SWE-CI: The First Benchmark Designed to Test Whether AI Agents Can Maintain a Codebase Long-Term
The dominant way to evaluate AI coding agents — give them a bug, see if they fix it — has always felt like grading a developer on a single take-home assignment. SWE-CI is a new benchmark that throws that paradigm out and replaces it with something far more representative of how software actually works: continuous maintenance over time. Built around 100 real-world repositories, SWE-CI tasks agents with keeping code quality intact across an evolution history averaging 233 days and 71 consecutive commits. Instead of one-shot repair, agents must reason about how a codebase has changed and keep it healthy as requirements evolve.

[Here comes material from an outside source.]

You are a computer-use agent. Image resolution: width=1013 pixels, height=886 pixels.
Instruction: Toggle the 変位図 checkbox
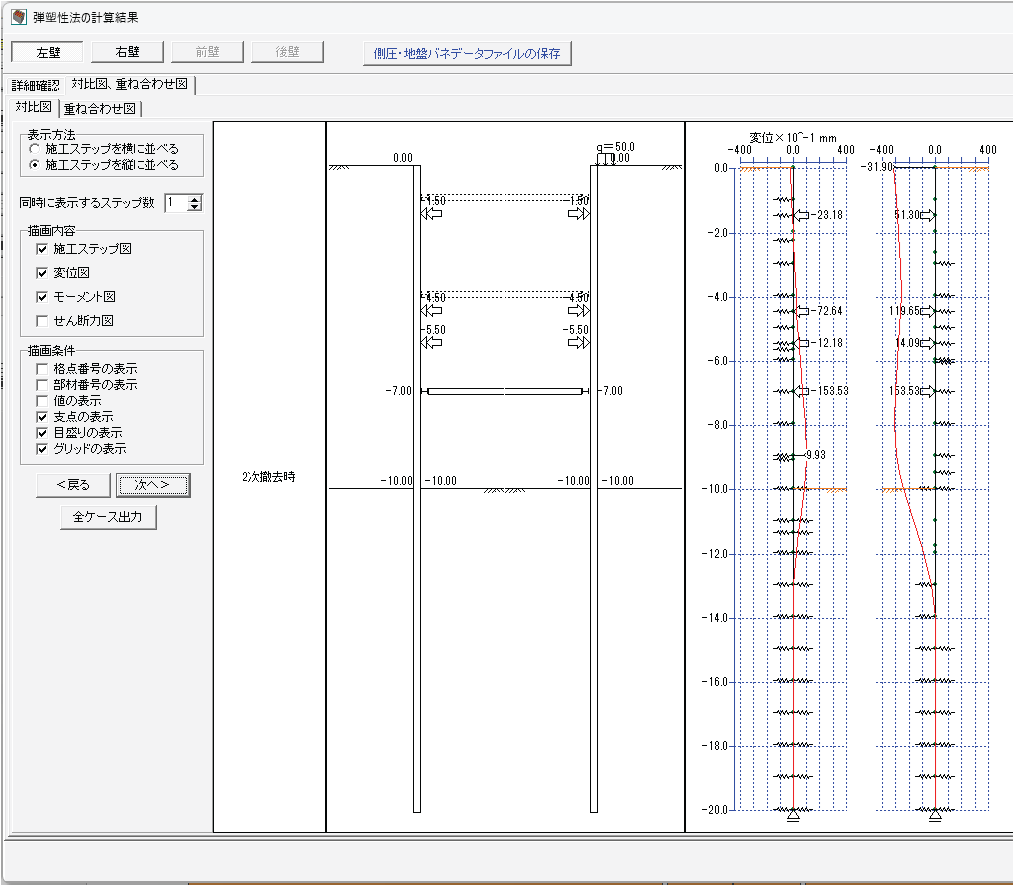(42, 273)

The mechanics matter here. SWE-CI is structured around the CI loop — the same feedback cycle professional engineers use every day — and it forces agents through dozens of analysis-and-coding iterations per task rather than a single attempt. This design surfaces failure modes that static benchmarks simply can't see: an agent that patches a bug perfectly in isolation might break something three commits later, or drift out of alignment with the project's conventions as context compounds.
The benchmark arrives at a timely moment. With SWE-Bench Verified scores cracking 80% across multiple model families, there's real pressure to ask harder questions. SWE-CI reframes what "good" looks like — not "did it fix the bug?" but "could it replace a long-term engineering contributor?" That's a much tougher standard, and it's probably the right one to be measuring against as the field pushes toward genuine engineering autonomy.